Dans une bonne partie de la Sardaigne, elles s’appellent cumbessias, dans la région d’Oristano, muristenes, ce sont des villages fantômes isolés au goût mystique qu’il est facile de rencontrer en voyageant à travers l’Île à la recherche de lieux insolites et précieux. En silence toute l’année, ils n’étaient habités que les jours des neuvaines, entre dévotion, dissolution des vœux et joyeuse fête collective en l’honneur des saints auxquels sont dédiées les petites églises de campagne qui sont souvent de petits joyaux de l’art moyenâgeux. Les sanctuaires ouvraient leurs portes jour et nuit aux fidèles, tandis que les maisonnettes, aménagées ‘à la bonne franquette’ accueillaient les pèlerins qui arrivaient en procession à pied ou à cheval de la paroisse du village. Le prieur entamait les rites rythmés par les gosos, des chants de louange anciens et déchirants entonnés au lever et au coucher du soleil, par les célébrations à l’église et par les moments de recueillement et de réflexion durant les promenades dans les lieux situés autour des villages.

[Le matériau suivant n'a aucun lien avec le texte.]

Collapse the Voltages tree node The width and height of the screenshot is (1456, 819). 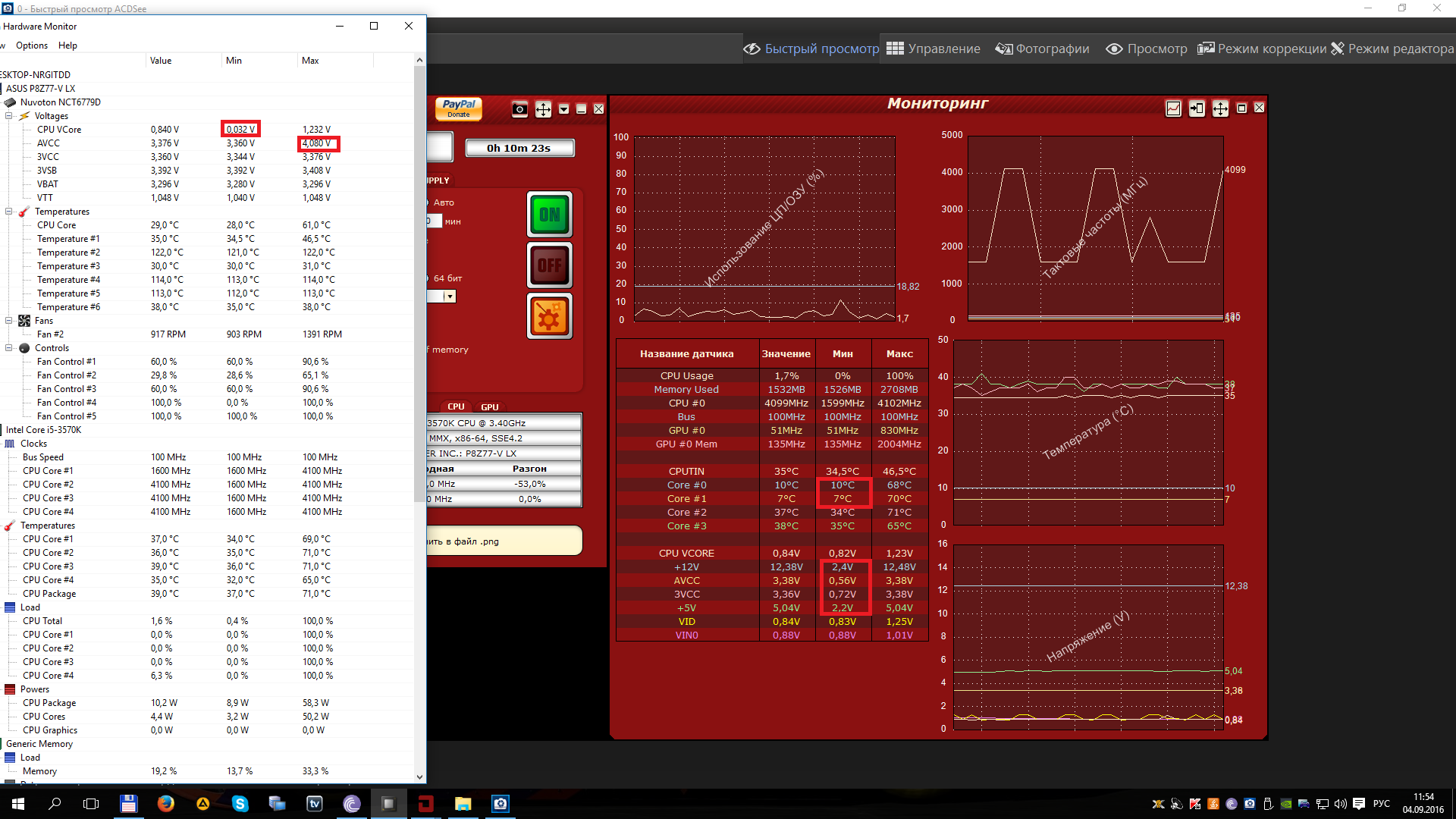click(9, 116)
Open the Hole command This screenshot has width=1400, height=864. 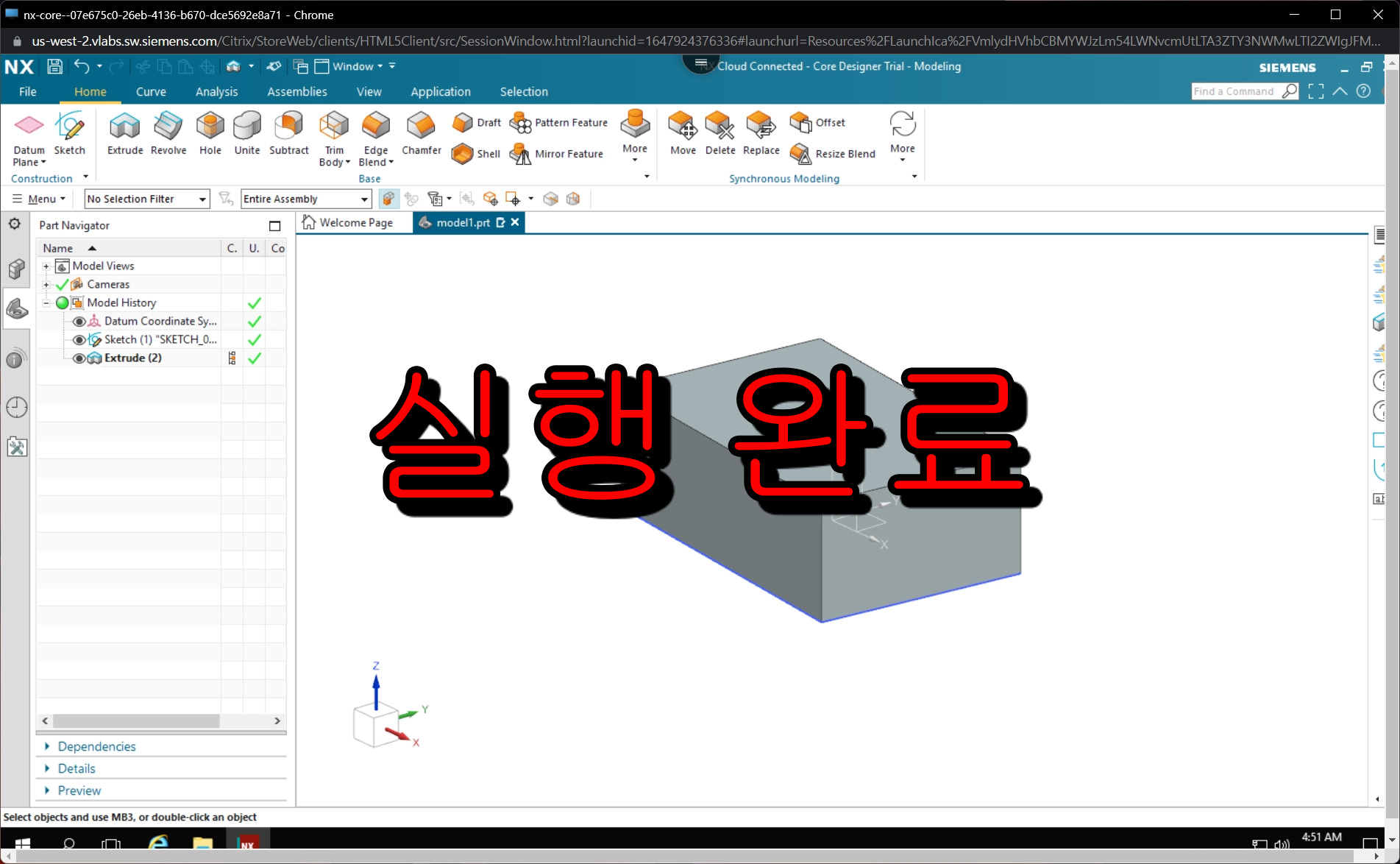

Pas seulement des prières et de la spiritualité donc, la neuvaine était également une fête populaire collective, entre la préparation de plats typiques et de feux allumés pour les viandes rôties, après dîner on restait ensemble longtemps, avec des concours de poésies, des chants et des danses traditionnelles, et l’on dormait ensuite dans les maisonnettes disposées en cercle autour de l’église ou en file comme la rue d’un bourg.
L’habitude de séjourner et de se reposer dans les lieux sacrés pourrait avoir des racines très anciennes, probablement nuragiques. C’est ce qui disait également Aristote, dans la préhistoire de la civilisation sarde l’incubatio, était répandu, c’est un curieux rituel qui aidait à établir un contact avec l’au-delà et le divin. On considérait comme un bon traitement pour l’âme et pour le corps le fait de dormir pendant de brèves périodes et dans des circonstances spéciales, « à côté des héros » les tombes des Géants.
Depuis quelques décennies on a lentement perdu la tradition de séjourner dans les novénaires éparpillés en Sardaigne, aujourd’hui, après les rites religieux, chacun retourne chez soi et les villages demeurent silencieux.
Mais l’ancienne tradition fait inexorablement surface et certains ouvrent de nouveau les portes jour et nuit, tôt ou tard la fête sacrée retournera.